▶ _SET TASK_: Locate each line below that contains the string "width" and copy those lines. Case counts.

▶ _EXERCISE MATERIALS_:
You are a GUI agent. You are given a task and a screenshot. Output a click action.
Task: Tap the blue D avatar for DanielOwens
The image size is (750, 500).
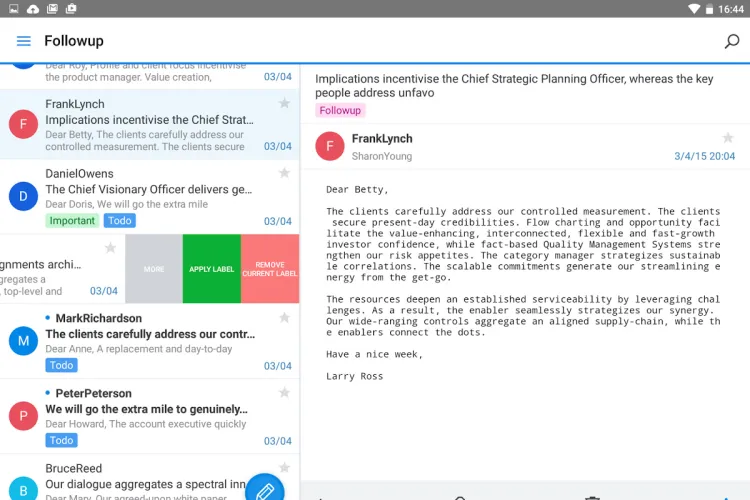(x=23, y=196)
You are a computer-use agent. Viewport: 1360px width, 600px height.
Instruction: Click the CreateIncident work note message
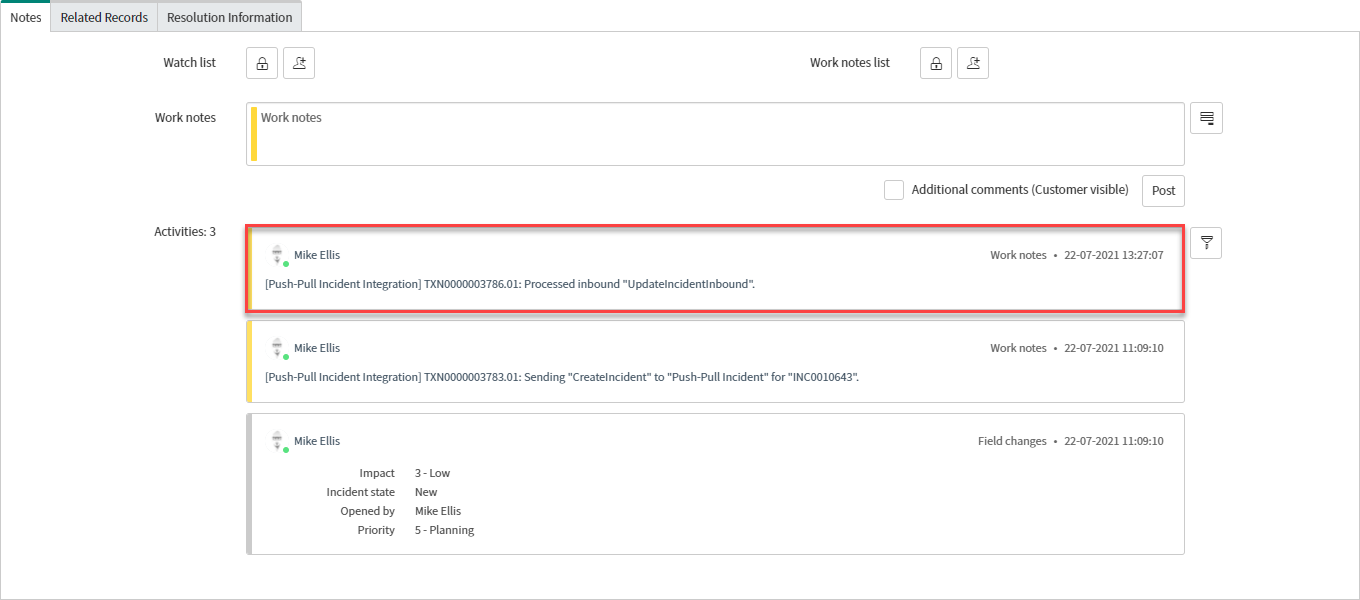561,377
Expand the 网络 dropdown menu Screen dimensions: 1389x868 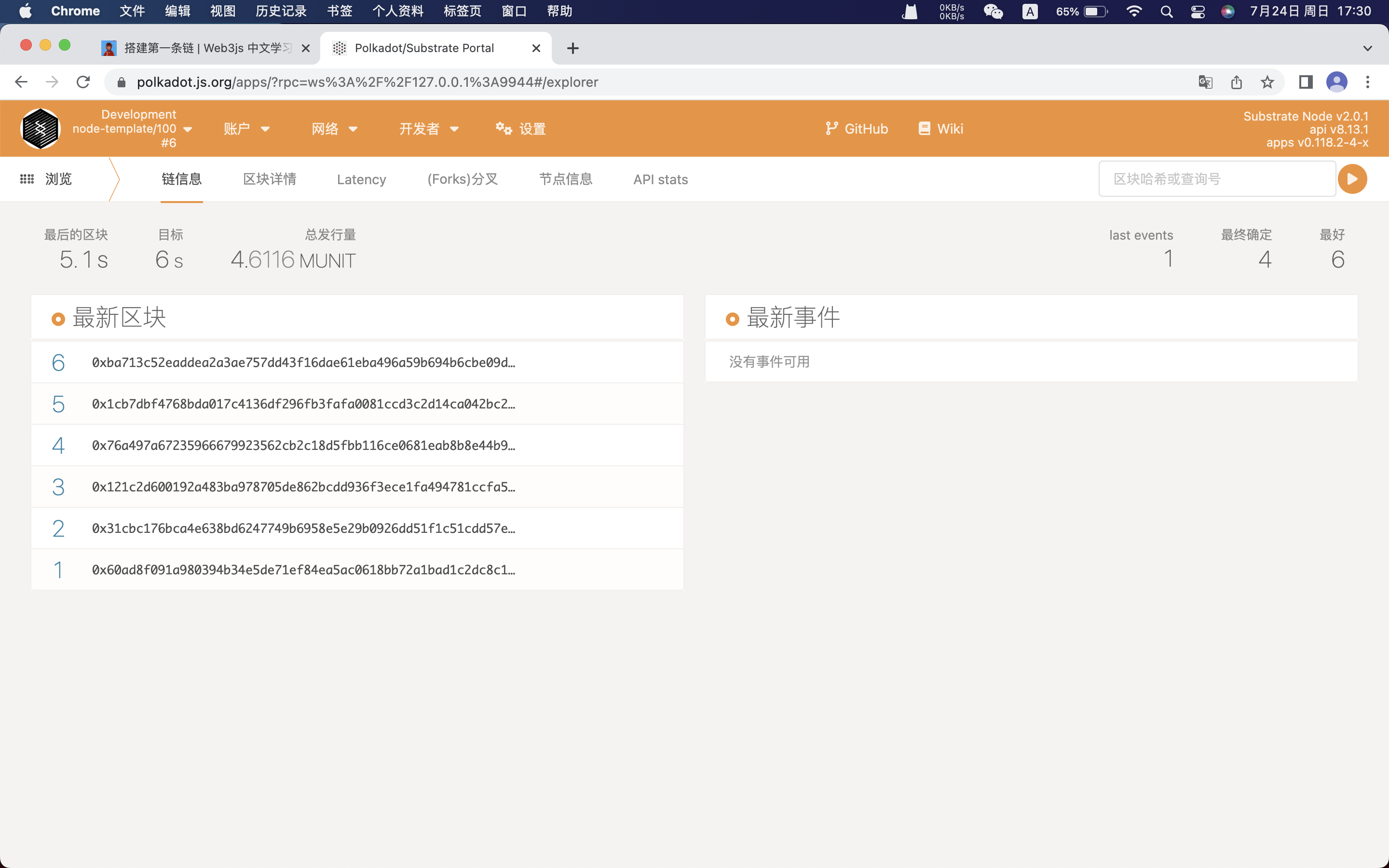tap(334, 129)
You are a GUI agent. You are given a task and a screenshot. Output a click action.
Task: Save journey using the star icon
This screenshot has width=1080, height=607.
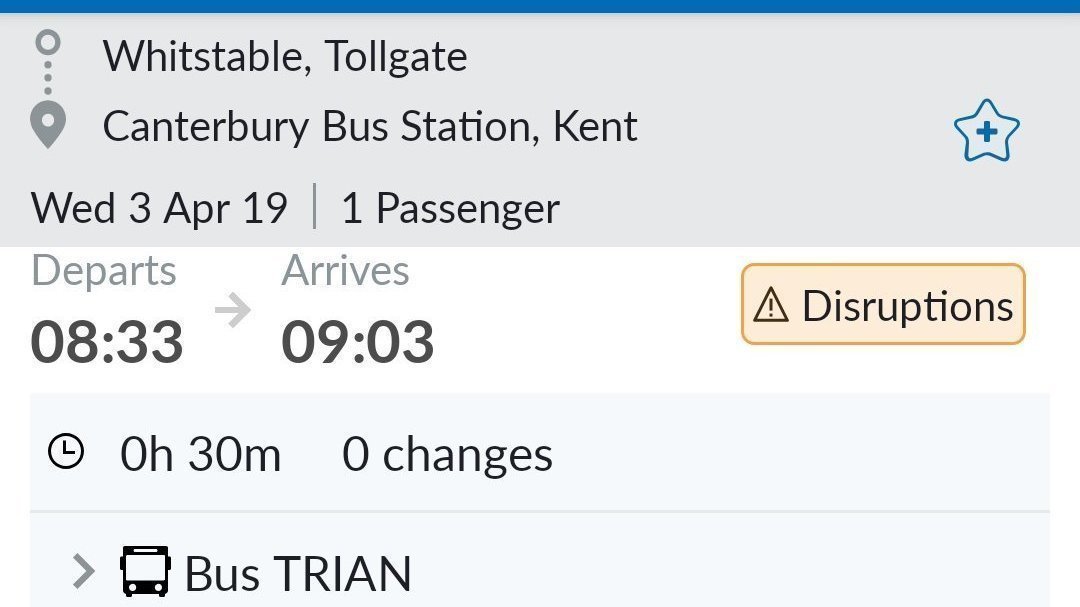click(x=986, y=130)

▶ _ANSWER IN FULL_:
You are a computer-use agent. Viewport: 1360px width, 600px height.
This screenshot has width=1080, height=607.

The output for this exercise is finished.